TAREFA 1.
Transcreva palavra por palavra a parte do excerto escolhido que começa nas palavras "Programar para poupar" e termina em "aceitar ou rejeitá-las.".
TAREFA 2.
Segundo o excerto escolhido, quantos participantes testaram as soluções durante o piloto?

EXCERTO ESCOLHIDO.
┌────────

Programar para poupar
E isso foi conseguido. Nos quatro meses de piloto, 238 participantes, distribuídos por cinco cidades, testaram, em mãos, soluções interoperáveis. Mas como é que o projeto deu ao consumidor o poder para decidir? A ferramenta apresentada pelo INESC TEC é composta por um gestor de energia e uma aplicação móvel (app): a partir do gestor de energia, os utilizadores recebiam, na app, recomendações “de mobilização de cargas de eletrodomésticos”, ou seja, dos ciclos de lavagem, através de notificações “push” – e podiam aceitar ou rejeitá-las.

└────────

DADOS APRESENTADOS.
┌────────

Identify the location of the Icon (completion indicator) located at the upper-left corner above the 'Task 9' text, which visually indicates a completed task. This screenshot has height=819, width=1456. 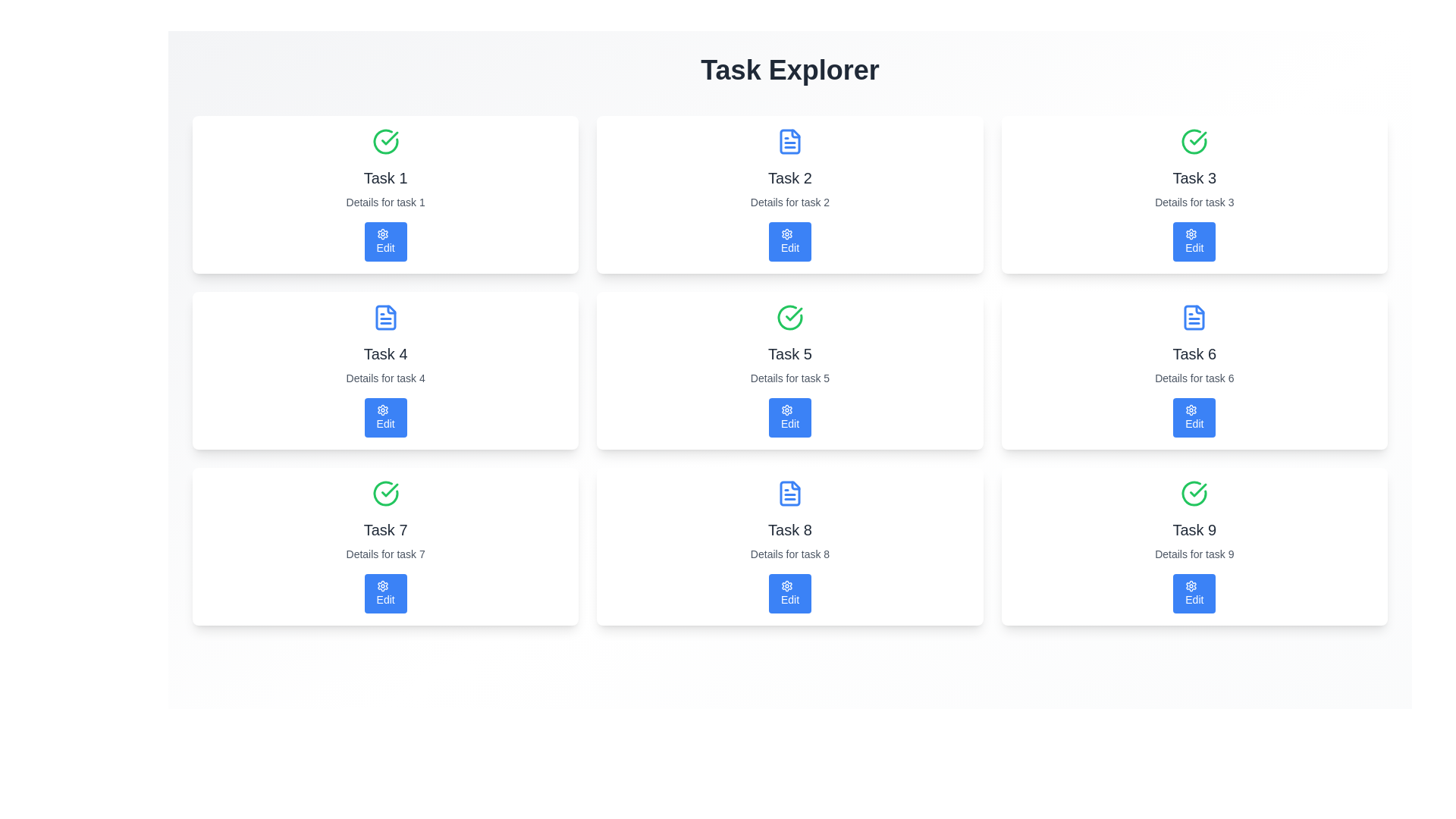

└────────
┌────────

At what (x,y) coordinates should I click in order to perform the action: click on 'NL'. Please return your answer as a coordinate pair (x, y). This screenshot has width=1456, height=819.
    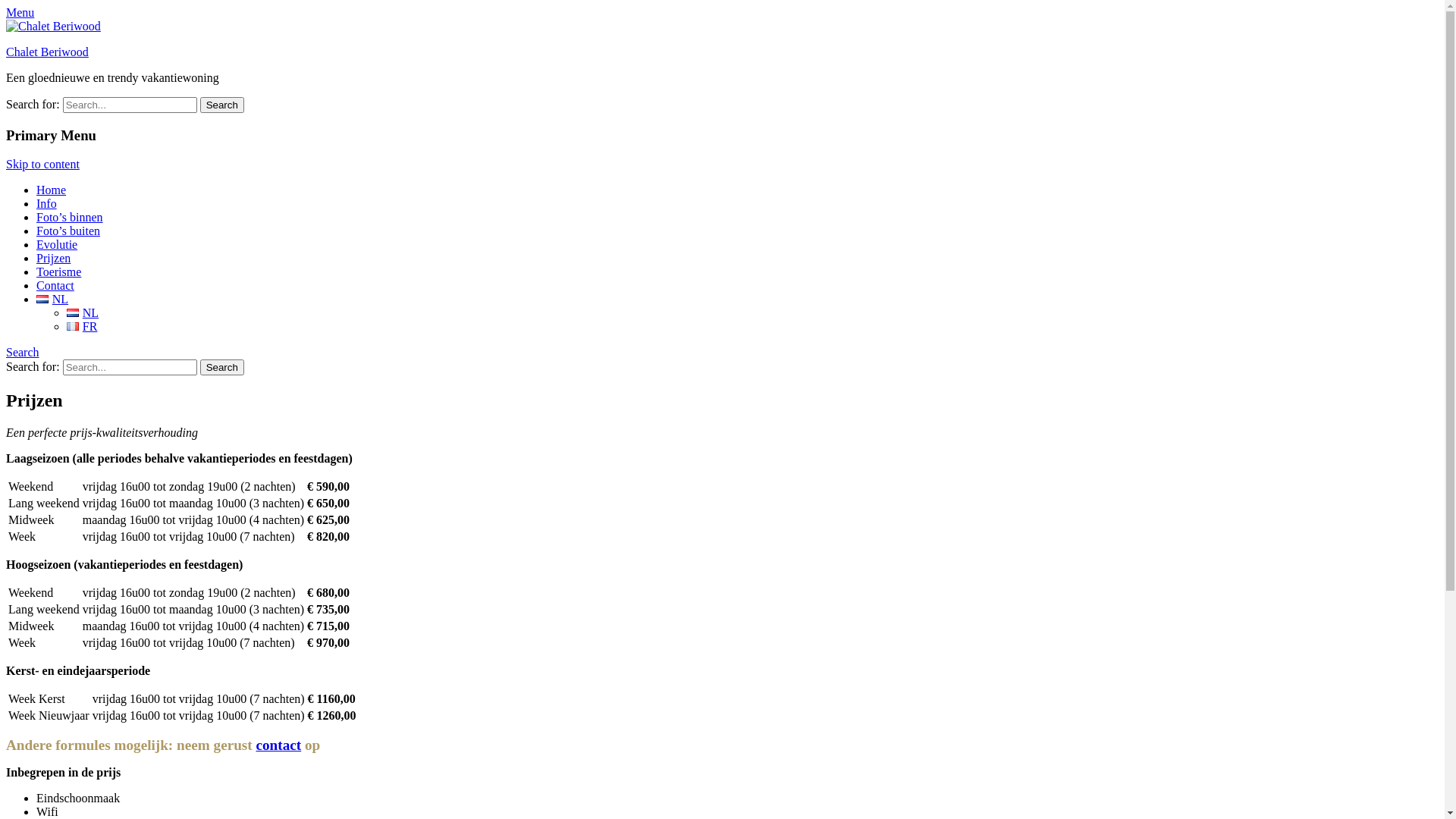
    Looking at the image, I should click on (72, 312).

└────────
┌────────

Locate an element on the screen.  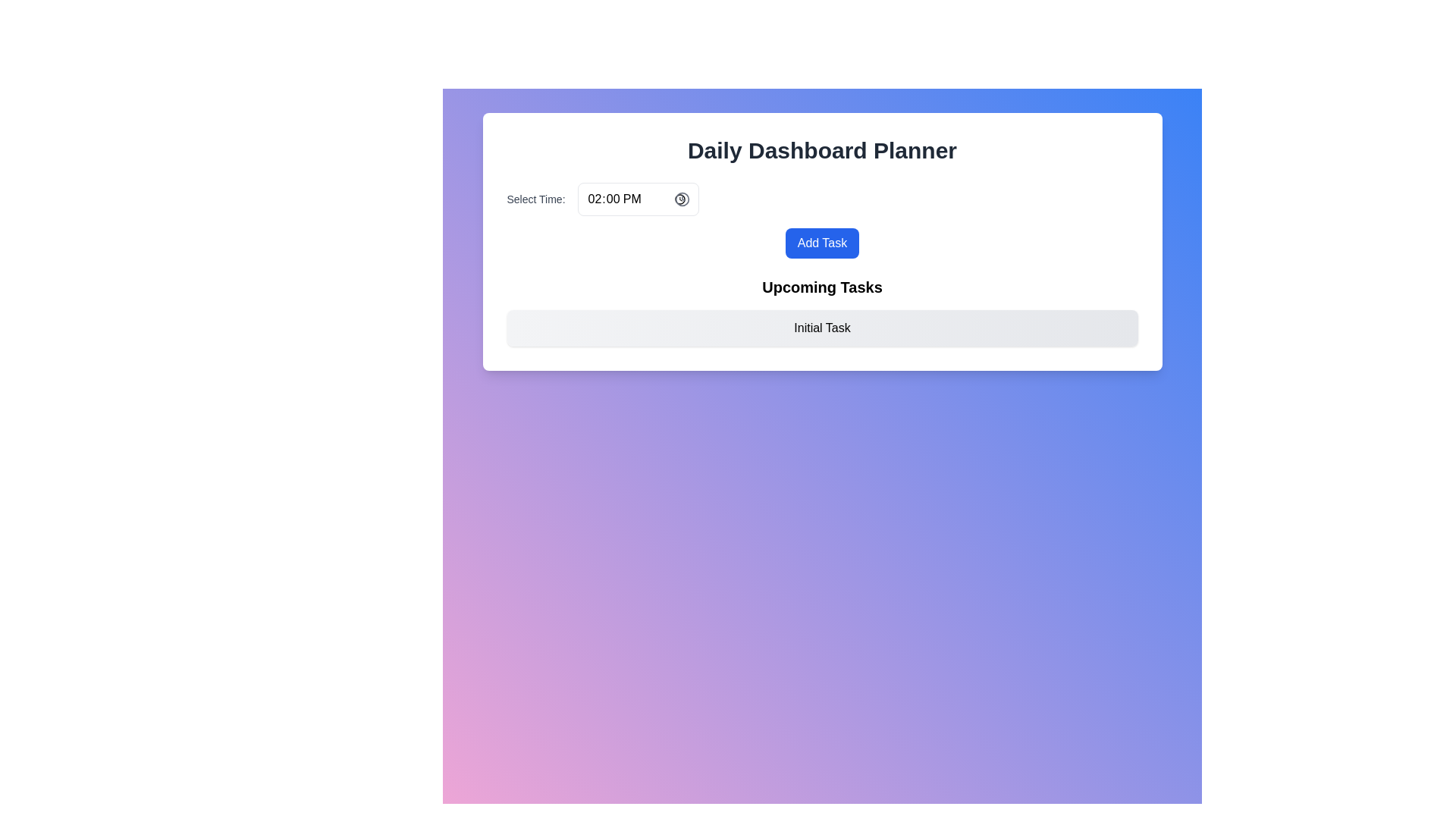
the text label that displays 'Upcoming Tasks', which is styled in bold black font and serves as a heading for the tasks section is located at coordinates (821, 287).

└────────

SOLUÇÃO 1.
Programar para poupar
E isso foi conseguido. Nos quatro meses de piloto, 238 participantes, distribuídos por cinco cidades, testaram, em mãos, soluções interoperáveis. Mas como é que o projeto deu ao consumidor o poder para decidir? A ferramenta apresentada pelo INESC TEC é composta por um gestor de energia e uma aplicação móvel (app): a partir do gestor de energia, os utilizadores recebiam, na app, recomendações “de mobilização de cargas de eletrodomésticos”, ou seja, dos ciclos de lavagem, através de notificações “push” – e podiam aceitar ou rejeitá-las.

SOLUÇÃO 2.
238 participantes.